Gümüşhane kent merkezindeki Karaer Mahallesi, Zafer Caddesi üzerinde “15 Temmuz Demokrasi Çay Evi” adlı cay ocağını işleten ve 20 yıldır bu işi yapan Sezgin Ergün, geçtiğimiz günlerde Antalya ve Muğla’da gerçekleşen ve günlerce süren yangınlar nedeniyle bir haftalık kazancını o bölgedeki ihtiyaç sahiplerine göndermeye karar vermişti.


Kampanyasının duyulmasının ardından “Altın kalpli insanların şehri” olarak nitelendirilen Gümüşhane’de çok sayıda vatandaş Ergün’ün işletmesine giderek bir çay içip para üstü almadı, çay içmeden yardım parası verdi.


İşletmesinin kapısına astığı yazıyla kampanyasını duyuran Ergün, bir haftalık sürenin ardından elde ettiği geliri Gümüşhane Valisi Kamuran Taşbilek’i ziyaret ederek Antalya’nın Manavgat ilçesinde evleri yanan yaşlı çifte ulaştırmak üzere teslim etti.



“Milletimizin iyiliksever, yardımsever ve kadirşinas davranış örneğinin tezahürüsünüz”

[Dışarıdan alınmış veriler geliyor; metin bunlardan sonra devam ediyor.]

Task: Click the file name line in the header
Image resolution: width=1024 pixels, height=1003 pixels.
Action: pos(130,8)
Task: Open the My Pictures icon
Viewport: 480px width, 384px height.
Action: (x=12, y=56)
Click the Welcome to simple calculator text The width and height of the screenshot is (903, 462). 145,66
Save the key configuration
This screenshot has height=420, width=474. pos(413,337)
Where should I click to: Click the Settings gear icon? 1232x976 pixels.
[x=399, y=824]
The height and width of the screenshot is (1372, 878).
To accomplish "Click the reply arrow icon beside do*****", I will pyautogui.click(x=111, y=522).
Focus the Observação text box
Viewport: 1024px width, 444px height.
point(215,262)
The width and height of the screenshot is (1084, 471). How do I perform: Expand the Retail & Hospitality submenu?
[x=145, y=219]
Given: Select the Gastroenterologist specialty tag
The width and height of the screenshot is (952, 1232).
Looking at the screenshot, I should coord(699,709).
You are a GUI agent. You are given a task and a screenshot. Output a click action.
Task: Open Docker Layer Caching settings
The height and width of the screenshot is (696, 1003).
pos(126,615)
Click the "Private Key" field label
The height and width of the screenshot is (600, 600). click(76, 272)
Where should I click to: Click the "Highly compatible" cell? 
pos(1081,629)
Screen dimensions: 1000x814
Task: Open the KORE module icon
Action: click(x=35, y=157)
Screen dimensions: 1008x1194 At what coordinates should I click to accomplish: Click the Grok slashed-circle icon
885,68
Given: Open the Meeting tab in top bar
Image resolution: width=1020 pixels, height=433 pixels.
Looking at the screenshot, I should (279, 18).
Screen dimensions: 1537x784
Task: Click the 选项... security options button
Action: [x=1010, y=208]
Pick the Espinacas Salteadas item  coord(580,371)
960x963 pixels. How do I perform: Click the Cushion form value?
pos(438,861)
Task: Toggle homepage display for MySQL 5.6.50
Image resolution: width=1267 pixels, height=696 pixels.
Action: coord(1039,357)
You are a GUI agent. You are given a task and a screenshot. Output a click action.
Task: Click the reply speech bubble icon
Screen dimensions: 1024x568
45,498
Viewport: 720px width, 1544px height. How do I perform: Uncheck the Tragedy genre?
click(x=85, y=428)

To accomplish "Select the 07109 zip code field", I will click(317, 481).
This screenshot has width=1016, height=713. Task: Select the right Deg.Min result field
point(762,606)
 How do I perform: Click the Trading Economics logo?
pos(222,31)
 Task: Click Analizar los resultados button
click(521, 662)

Ergün’ü kabul ederek bu kadirşinaslığı ve güzel davranışından dolayı teşekkür eden Vali Taşbilek, “Milletimizin iyiliksever, yardımsever ve kadirşinas davranış örneğinin tezahürüsünüz. Sezgin kardeşimiz televizyonda gördüğü evleri yanan yaşlı çiftin ihtiyacına derman olmak istemiş. Bu vesileyle de bir haftalık kazancını onlara ulaştırmak üzere bugün bize teslim etti. Bizim misafirimiz oldular. Kendisine gerek Gümüşhane halkı adına gerek Türk milleti adına bu güzel davranışından, yardımseverliğinden, kardeşlik duygumuzun ne kadar yüksek olduğunu göstermesinden, onun bir nişanesi olmasından dolayı şükranlarımı sunuyorum, çok teşekkür ediyorum, Allah razı olsun diyorum” dedi.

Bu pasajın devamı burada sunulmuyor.